A major figure in the “New Wave” movement of French-language film makers in the 1960s, Godard, a resident of Rolle in the canton of Vaud, has had little success at Cannes.

But he is famous for joining another film director by getting up on a stage in the middle of the 1968 festival to announce its early closure in solidarity with workers and students protesting that year across France.

Grace Kelly was hosting that event, a coincidence given that Grace of Monaco, a film starring Nicole Kidman, kicked off this year's festival. 

Two Swiss co-productions are also in competition at Cannes, including Clouds of Sils Maria, a film shot partly in the canton of Graubünden, directed by Frenchman Olivier Assayas and starring Juliette Binoche, among others.

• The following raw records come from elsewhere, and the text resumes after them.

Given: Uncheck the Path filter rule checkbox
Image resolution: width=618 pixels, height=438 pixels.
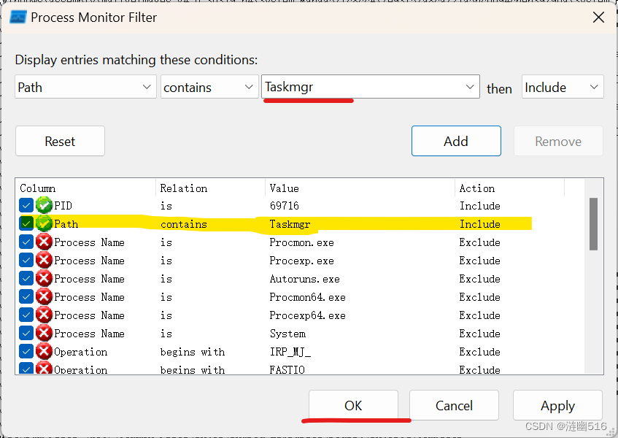Looking at the screenshot, I should pos(26,223).
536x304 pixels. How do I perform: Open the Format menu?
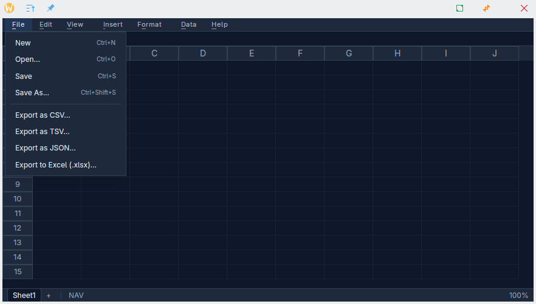click(149, 25)
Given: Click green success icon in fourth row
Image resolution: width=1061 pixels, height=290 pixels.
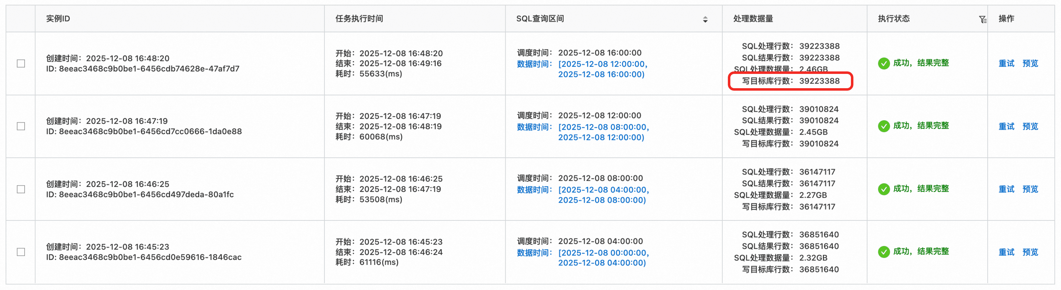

Les Ponts de Sarajevo, a documentary film with contributions by Godard and Ursula Meier (another French-Swiss director), is one of several Swiss productions selected for special screenings at the festival.

The production, which combines 13 brief films, recalls the outbreak of the First World War 100 years ago, according to the Swiss Films website.

The website notes that the short film En août (In August) by Portuguese-Swiss director Jenna Hasse has been selected for the Directors’ Fortnight section of the festival.


Hasse, who studied film history and drama in Lausanne and Geneva, shot the film in the canton of Valais.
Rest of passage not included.